Our farming practices are sustainable, we use the latest machinery, equipment and technology on the market to ensure our hay is a consistent, high quality product.
Mudgee Hay Company is a subscriber and member of AFIA (Australian Fodder Industry Association)
Seed to Feed
A paddock is selected for a specific crop to be planted and soil analysis tests are taken to determine if there are any nutrient deficiencies. When results are received, the agronomist confirms the soil is healthy or if it I lacking any nutrients recommends application of a fertiliser or trace elements.
If the paddock has been fallowed for an extended period it may be necessary to spray for weeds.
Depending on the crop to be sown, the paddock may be ploughed to allow rain to penetrate into the soil profile.
When rain is received and further rain is forecasted, that's the perfect time to sow a crop.
Seed is selected specifically for its suitability for Mudgee's climate, soil type and the crop production.
Seed is sown with a direct drill or band seeder and at the same time it is rolled into the ground.
Now the paddock is ready for rain.
Once the seed is germinated, the crop requires sufficient water and sunlight to grow. Throughout dry periods, an irrigator is used to water the crops, to ensure production and quality levels are maintained.
At maturity, crops are harvested with a mower conditioner. This machine cuts the crop and forces it through rollers which bruise the plant stem allowing quicker evaporation of moisture from the stem. The crop is left in windrows on the paddock.
Raking allows the crop to be turned to aid in the drying process to ensure hay is evenly dried. For heavy crops such as oats, we use a tedder rake which distributes the windrows evenly across the paddock increasing its surface area and drying time. We then put the crop back into windrows ready for the next step, baling.
After 5-8 days drying time, the crop is baled into small squares, rounds or large squares of hay, dependant on market requirements. Each type of bale type requires a different machine which is driven by a tractor.
Baling takes place around dew point (either in the morning or night) so that leaf and/or grain is maintained on the stem.
If hay is baled too dry it scrunches up like chaff, too wet it goes mouldy and if it is too green (not properly cured) the bales get hot and can spontaneously combust.
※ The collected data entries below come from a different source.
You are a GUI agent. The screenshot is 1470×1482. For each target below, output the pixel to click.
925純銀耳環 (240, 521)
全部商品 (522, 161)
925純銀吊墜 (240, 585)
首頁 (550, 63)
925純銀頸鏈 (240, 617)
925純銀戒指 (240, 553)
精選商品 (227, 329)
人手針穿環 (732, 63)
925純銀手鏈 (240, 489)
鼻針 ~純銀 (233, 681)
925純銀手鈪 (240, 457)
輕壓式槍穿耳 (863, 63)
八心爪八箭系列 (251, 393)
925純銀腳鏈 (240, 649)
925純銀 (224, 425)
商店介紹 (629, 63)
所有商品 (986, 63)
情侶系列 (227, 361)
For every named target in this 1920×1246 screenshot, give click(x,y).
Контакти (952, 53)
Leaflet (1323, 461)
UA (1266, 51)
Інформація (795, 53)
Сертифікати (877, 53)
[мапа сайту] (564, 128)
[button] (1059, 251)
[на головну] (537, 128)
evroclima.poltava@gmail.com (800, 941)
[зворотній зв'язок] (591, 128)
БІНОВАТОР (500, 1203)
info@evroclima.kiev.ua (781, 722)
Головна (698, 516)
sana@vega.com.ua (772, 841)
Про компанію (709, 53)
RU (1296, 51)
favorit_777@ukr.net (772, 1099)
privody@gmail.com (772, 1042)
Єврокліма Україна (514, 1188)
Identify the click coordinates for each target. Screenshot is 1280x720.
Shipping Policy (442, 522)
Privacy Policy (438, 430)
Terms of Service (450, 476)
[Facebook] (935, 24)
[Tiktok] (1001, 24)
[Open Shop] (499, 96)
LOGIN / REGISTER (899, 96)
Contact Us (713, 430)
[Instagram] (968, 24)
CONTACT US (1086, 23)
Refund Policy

Hay is stored in large storage sheds ready for market. If hay is exposed to sunlight it can cause bleaching to the bale of hay (green turns to yellow) however it does not have a significant impact on the quality of the hay.
Mudgee Hay Company has a truck and trailer which can transport in excess of 500 small square bales of hay at one time and can deliver throughout New South Wales.
For larger orders, we arrange transport as required to provide a cost effective transport solution for our clients.
People can also purchase and collect hay direct from our farms in Mudgee.